3. Take an appropriate amount of risk. Be sure you are comfortable with the amount of risk you are taking with your investments. Can you stomach a 20% or more decline in a single year or will that cause you to abandon your plan? We generally suggest that investors who are younger should invest more aggressively than older investors. A more aggressive asset allocation has a greater potential to generate higher returns over time. If you have time on your side and are invested conservatively, consider taking on more risk—though obviously not more than you’re comfortable with.

A larger annual return will result in a larger ending portfolio value

Source: Schwab Center for Financial Research. This is a hypothetical example for illustrative purposes only. Assumes a starting portfolio value of $10,000 at 30 and a 35-year investing horizon. Does not assume taxes or fees.

4. Consider how much you really need in retirement. You may want to spend $100,000 in retirement but do you really need to spend $100,000? We think you should break your spending down into expenses that you classify as needs, wants and wishes. If you discover you’re not on track toward hitting your goal, then maybe it’s time to identify some expenses classified as wants or wishes that you could reduce or do without in retirement.

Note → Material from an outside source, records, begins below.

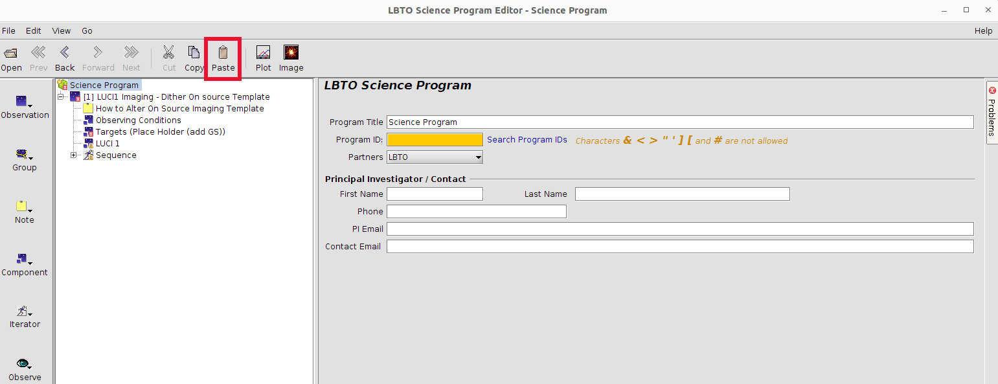Screen dimensions: 998x384
Task: Select Observing Conditions in the tree
Action: (138, 120)
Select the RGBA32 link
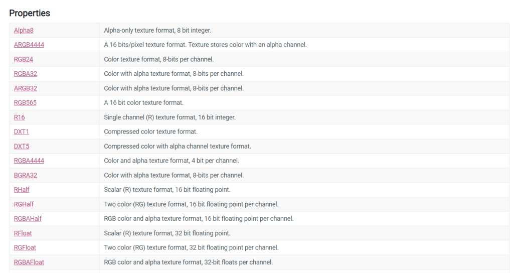Image resolution: width=513 pixels, height=273 pixels. tap(26, 74)
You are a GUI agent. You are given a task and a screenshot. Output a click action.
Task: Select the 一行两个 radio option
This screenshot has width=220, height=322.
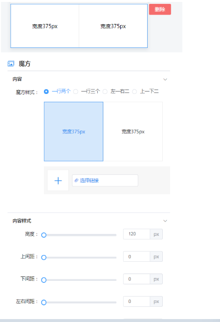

5. Create a more flexible retirement. If your nest egg falls short of what our guidelines suggest, don’t get discouraged. Our calculation is based on a retirement age of 65 and a 30-year retirement. Retiring later could allow you to save more and plan for a shorter retirement. Working longer, or working part-time in a “phased” retirement could also help you to delay starting Social Security, which could increase your eventual benefit. That would also take some of the pressure off your portfolio.